作ることを真剣に考える
スクール
ゆめのかたち−歴史実践のための覚書
6月15日(日)14:00 – 16:00
講師:遠藤 薫
旅はつづき、人と出会い、新たな物語が作品として形を結びます。今年オーストラリアにて制作し、来年作品発表の機会がある講師の遠藤薫。アボリジニの創世の物語であるドリーミングを紐解き、英国の植民地時代における羊の存在を読み解き、それらを国際芸術祭あいち2022で発表した《羊と眠る》を結びます。時を超え、場を超え、羊の物語が次の章に向かって紡がれます。そこから見える世界とはどのようなものかを想像する、思考と創作の実験の会です。
ポストコロナと変容するアート
7月27日(日)14:00 – 16:00
講師:小澤 慶介
2020年代に開かれた国際展に触れながら、ポストコロナの時代とアートの関係について一歩踏み込んで考察します。キーワードは近代社会の限界とその行末。
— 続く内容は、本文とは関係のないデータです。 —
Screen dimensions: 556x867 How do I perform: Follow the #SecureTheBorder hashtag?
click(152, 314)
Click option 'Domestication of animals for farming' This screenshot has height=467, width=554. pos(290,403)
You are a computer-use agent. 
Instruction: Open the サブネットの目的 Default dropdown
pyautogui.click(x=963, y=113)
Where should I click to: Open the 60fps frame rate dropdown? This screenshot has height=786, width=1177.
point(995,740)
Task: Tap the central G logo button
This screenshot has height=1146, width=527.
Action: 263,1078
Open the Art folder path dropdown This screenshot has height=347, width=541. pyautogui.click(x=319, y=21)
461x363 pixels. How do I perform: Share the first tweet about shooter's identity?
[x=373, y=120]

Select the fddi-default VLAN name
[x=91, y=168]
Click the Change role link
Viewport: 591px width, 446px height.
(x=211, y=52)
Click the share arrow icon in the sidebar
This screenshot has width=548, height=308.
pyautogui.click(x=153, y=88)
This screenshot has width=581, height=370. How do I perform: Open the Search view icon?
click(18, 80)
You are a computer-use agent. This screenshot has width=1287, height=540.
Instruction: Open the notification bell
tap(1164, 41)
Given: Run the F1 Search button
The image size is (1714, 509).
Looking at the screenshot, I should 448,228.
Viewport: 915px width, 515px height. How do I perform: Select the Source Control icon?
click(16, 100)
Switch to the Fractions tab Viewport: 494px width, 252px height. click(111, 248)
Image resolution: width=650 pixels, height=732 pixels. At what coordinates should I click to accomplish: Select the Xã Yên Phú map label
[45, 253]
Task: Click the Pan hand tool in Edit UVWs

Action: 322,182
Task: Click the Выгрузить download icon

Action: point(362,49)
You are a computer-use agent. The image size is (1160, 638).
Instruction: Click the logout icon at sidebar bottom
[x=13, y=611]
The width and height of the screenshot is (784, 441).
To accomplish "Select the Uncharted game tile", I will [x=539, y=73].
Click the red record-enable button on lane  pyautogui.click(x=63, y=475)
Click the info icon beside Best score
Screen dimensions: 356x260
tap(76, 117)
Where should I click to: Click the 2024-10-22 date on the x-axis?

ドクメンタ15(2022)や第8回横浜トリエンナーレ(2024)の一部では、近代社会を支える私有財産制を疑う姿勢が見られ、第15回光州ビエンナーレでは近代社会の終わりとその先に問いを投げかけていたように見えます。私たちの見知った近代のアートも変容していることに目を向けながら、この時代のアートについて考えを深めます。
造形とはなにか−ゾフィー・トイバー=アルプを中心に
12月6日(土)16:00 – 18:00
講師:沢山 遼
今年、ヒルマ・アフ・クリント、ゾフィー・トイバー=アルプとジャン・アルプ、岡﨑乾二郎のそれぞれの美術館個展を同時に東京で見ることができるという僥倖に恵まれました。この機会に、芸術作品をつくること、すなわち「造形」とはいかなる営みなのかを、人間的な営為としてのみならず、宇宙や地球までをも含むレベルで考えてみたいと思います。この講座では、ゾフィー・トイバー=アルプの作品を中心として、そのほかの作家も交えながら、形をつくること、形がつくられることについて考えてみたいと思います。
歩いて出会う世界を表現すること
12月20日(土)16:00 – 18:00
講師:志賀 理江子
歩いて見たり聞いたり感じとったりすることで、世界はどのような姿を見せはじめるのでしょうか。土地の風土や成り立ち、風習、変化の兆しをみずからの体すべてでとらえること。それは、すべてを数理化してとらえる科学や人々の情動を操作するメディアによって伝えられるものとは異なる世界に出逢わせてくれます。その時、写真家はそれをどう写し取るのでしょうか。Tokyo Contemporary Art Awardの受賞記念展で発表した《風の吹くとき》(2022-2023)や第8回横浜トリエンナーレで発表した《霧の中の対話:火―宮城県牡鹿半島山中にて、食猟師の小野寺望さんが話したこと》(2023-2024)などの作品をとおして考えます。